Once you see how useful Context7 is, you'll want to add more servers. Here's my current setup:

{
  "mcpServers": {
    "context7": {
      "type": "stdio",
      "command": "npx",
      "args": [
        "-y",
        "@upstash/context7-mcp",
        "--api-key",
        "YOUR_CONTEXT7_API_KEY"
      ]
    },
    "filesystem": {
      "type": "stdio",
      "command": "npx",
      "args": [
        "-y",
        "@modelcontextprotocol/server-filesystem",
        "/Users/shoaib/projects"
      ]
    },
    "github": {
      "type": "stdio",
      "command": "npx",
      "args": ["-y", "@modelcontextprotocol/server-github"],
      "env": {
        "GITHUB_TOKEN": "${GITHUB_TOKEN}"
      }
    }
  }
}

What Each Server Does

Filesystem server: Lets Claude read files outside your current workspace. Useful when you need to reference code from another project or check a config file in a different directory.
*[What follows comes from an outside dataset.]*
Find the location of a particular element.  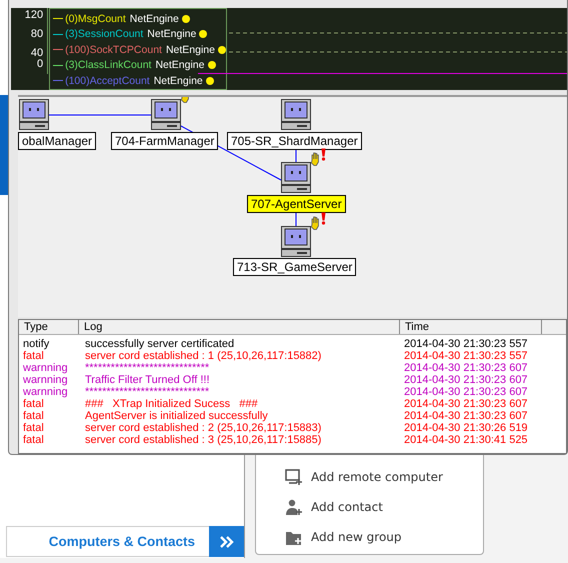

action-label: Add contact is located at coordinates (347, 507).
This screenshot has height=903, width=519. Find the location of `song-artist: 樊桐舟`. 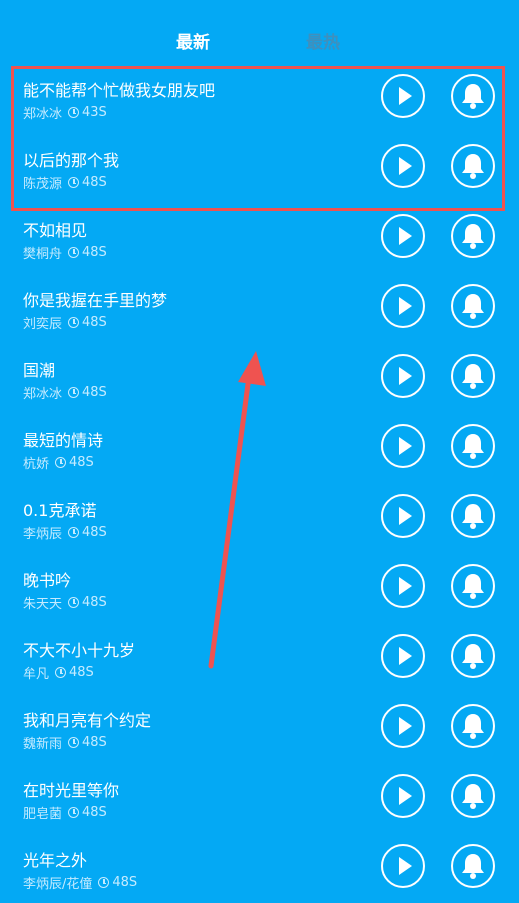

song-artist: 樊桐舟 is located at coordinates (43, 254).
GitHub server: Claude can create issues, read PR comments, and interact with repositories. I use this for things like "Create an issue for this bug I just found" without leaving my editor.

PostgreSQL server (not shown): If you work with databases, this is invaluable. Claude can check your actual schema, run queries to understand your data, and generate migrations that match your existing structure.


Troubleshooting Common Issues

"Command not found" errors

This usually means npm/npx isn't in your PATH. Try running the npx command manually in your terminal to see the actual error:

npx -y @upstash/context7-mcp --api-key YOUR_CONTEXT7_API_KEY

Server connects but tools don't work

Check the VS Code Output panel (select "Claude Code" from the dropdown). MCP server errors show up there. Most often it's a permissions issue or missing environment variable.

Server doesn't appear in /mcp output

Make sure your .mcp.json is in the project root (the folder you opened in VS Code). Also check the JSON syntax—a missing comma will silently fail.


Security Considerations

A few things to keep in mind:

Scope your access narrowly. Don't give the filesystem server access to your entire home directory. Point it at specific project folders.

// Good
"/Users/me/projects/my-app"

// Bad
"/Users/me"

Use environment variables for secrets. Never hardcode API tokens or database passwords in your .mcp.json:

{
  "env": {
    "DATABASE_URL": "${DATABASE_URL}",
    "GITHUB_TOKEN": "${GITHUB_TOKEN}"
  }
}

Review what you're installing. MCP servers are npm packages. Before adding a new one, check its GitHub repo and see who maintains it.


My Honest Take

MCP isn't magic. It won't suddenly make Claude write perfect code. But it removes a significant friction point: the constant need to copy-paste context from documentation, database schemas, and other files.

The Context7 integration alone has saved me from countless "why doesn't this work?" moments where Claude gave me outdated syntax. Worth the five minutes of setup.

If you try one thing from this post, make it Context7. Then expand from there based on what you actually need.